Pemilik SPBU yang beralamat di Jl. Perjuangan Kota Cirebon,
Indra Purnama keberatan.Indra, melalui kuasa hukumnya, Haminudin Fariza mengatakan, sebelum Irfan Suryanagara dilaporkan, kliennya telah membeli SPBU di Majasem tersebut secara sah, sehingga merasa dirugikan atas penyegelan ini.
Pada 1 Agustus 2023, Pengadilan Negeri Cimahi kemudian melakukan penyegelan terhadap SPBU di kawasan Majasem, Kota Cirebon, karena terkait dengan kasus TPPU yang melibatkan Irfan Suryanagara.
Haminudin Fariza mengungkapkan kronologis awal saat Irfan menjual SPBU tersebut kepada Indra.
“Jauh sebelumnya, yakni pada Oktober 2021, Irfan pernah menawarkan SPBU ini ke Pertamina namun tidak ada respon. Kemudian menawarkan kepada klien kami, Indra Purnama. Kemudian, klien kami sama sekali tidak mengetahui ada pelaporan, tahu-tahu ada panggilan dari Bareskrim Polri, kemudian diperiksa terkait transaksi SPBU tersebut,” ungkapnya.
Haminudin Fariza juga menjelaskan di hadapan penyidik, kliennya telah menjelaskan secara gamblang terkait transaksi tersebut
“Klien kami membeli SPBU tersebut senilai Rp 14 miliar, dengan pembayaran tiga tahap yang dimulai pada 10 Juni 2022 sebesar Rp 300 juta menggunakan cek, 13 Juni sebesar Rp 200 juta, itu adalah untuk DP awal. Kemudian, 21 Juni ditransfer ke rekening PT Dwi Energi Karunia sebesar Rp 6,2 miliar. Terakhir, ada pembayaran ke PT Potro Tri Lestari sebesar Rp 2,2 miliar dan PT Putra Jaya Gunawan Abadi Rp 2,8 miliar, dan Rp 2 miliar ke rekening istri Irfan Suryanagara, yaitu Endang Kusumawaty. Jual beli tersebut kemudian diperkuat oleh adanya akta jual beli (AJB) dan sertifikat hak milik dan telah beralih nama dari Irfan ke Indra,” katanya.
Bicara soal TPPU,Haminudin Fariza mengatakan harus ada surat edaran dari Mahkamah Agung Nomor 4 Tahun 2016 yang menjelaskan bahwa pembeli yang beritikad baik dilindungi oleh Undang-undang.

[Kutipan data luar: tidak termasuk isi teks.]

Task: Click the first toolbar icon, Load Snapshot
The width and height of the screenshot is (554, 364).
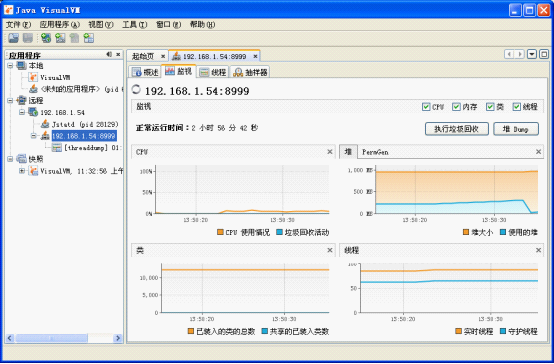Action: tap(13, 38)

“Harusnya kan aset itu dilindungi, dikeluarkan, tidak masuk dalam putusan TPPU Irfan, sehingga otomatis tidak ada sitaan. Klien kami kan sudah diperiksa, dia sudah menjelaskan di hadapan penyidik bagaimana memperoleh SPBU tersebut. SPBU itu dibeli di atas harga pasar malah, dan dibeli dengan cara yang benar,” ungkapnya.
Atas kerugian yang diderita, menurutnya, kliennya akan melakukan upaya perdata terhadap Kejaksaan Negeri Cimahi dan juga Irfan serta istrinya.

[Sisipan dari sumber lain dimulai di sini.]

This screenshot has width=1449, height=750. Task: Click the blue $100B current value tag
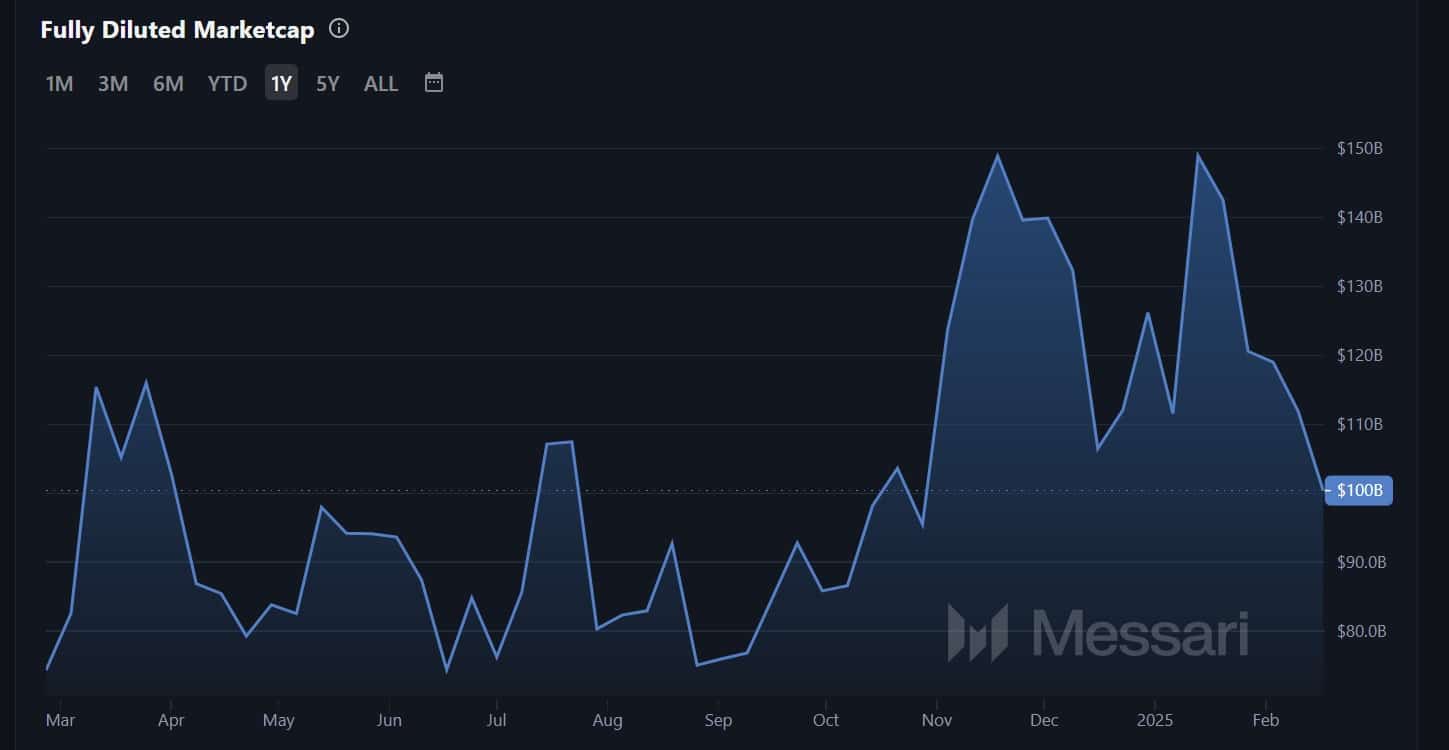1358,491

Kemudian, kami juga melihat proses sita kemarin tidak sesuai dengan aturan hukum yang berlaku, bahwa tidak ada pemberitahuan dari pihak Kejaksaan Negeri Cimahi kepada klien kami.

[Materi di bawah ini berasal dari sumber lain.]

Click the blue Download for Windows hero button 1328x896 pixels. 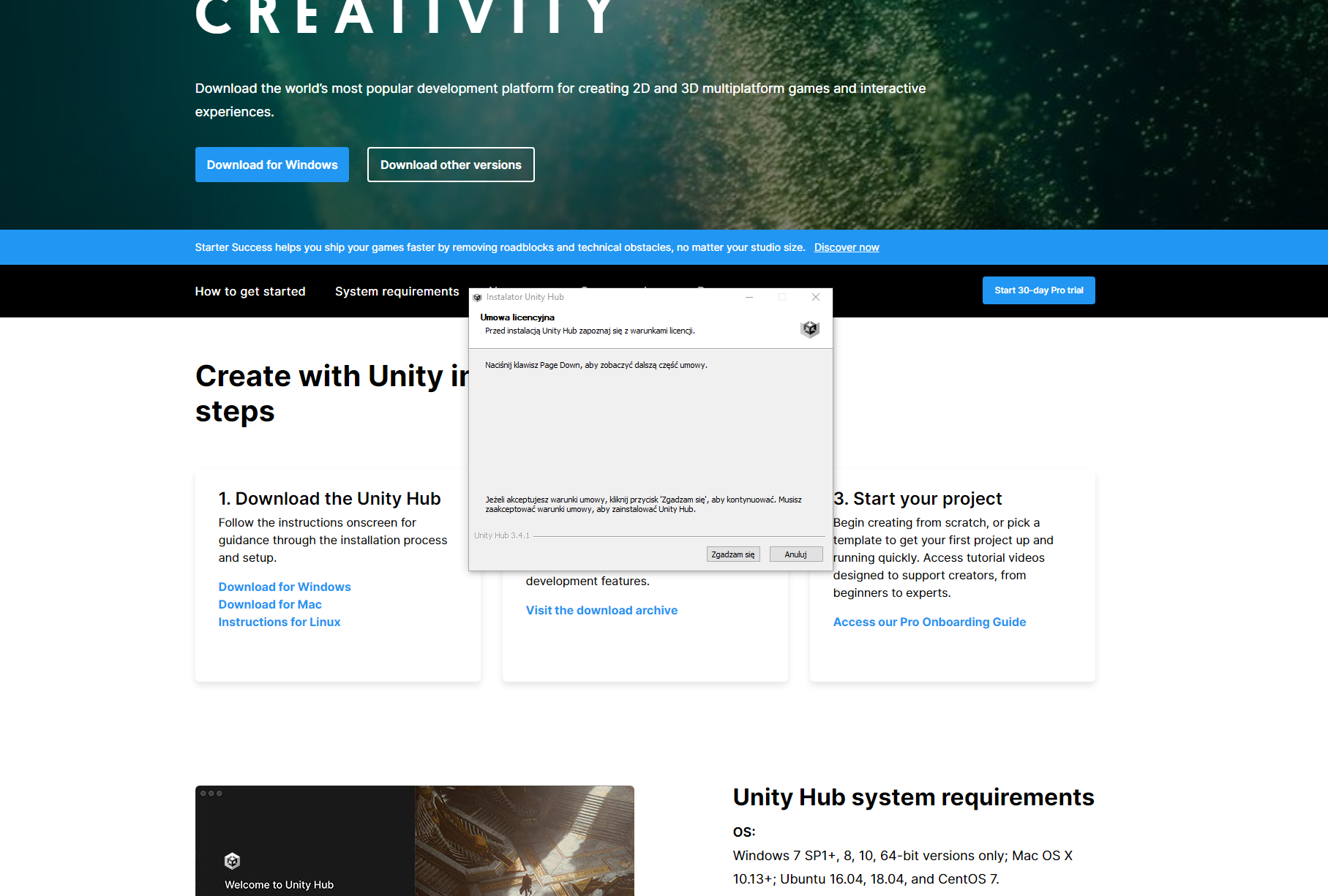point(272,165)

“Harusnya ada peringatan dari Kejaksaan ke klien kami jauh sebelum eksekusi. Ini engga. Kejaksaan datang, ke lokasi dengan alasan mau cabut sita papan plang yang sebelumnya ada di situ, kemudian eksekusi, karyawan disuruh keluar, dan ditutup seng,” tutupnya. (JS).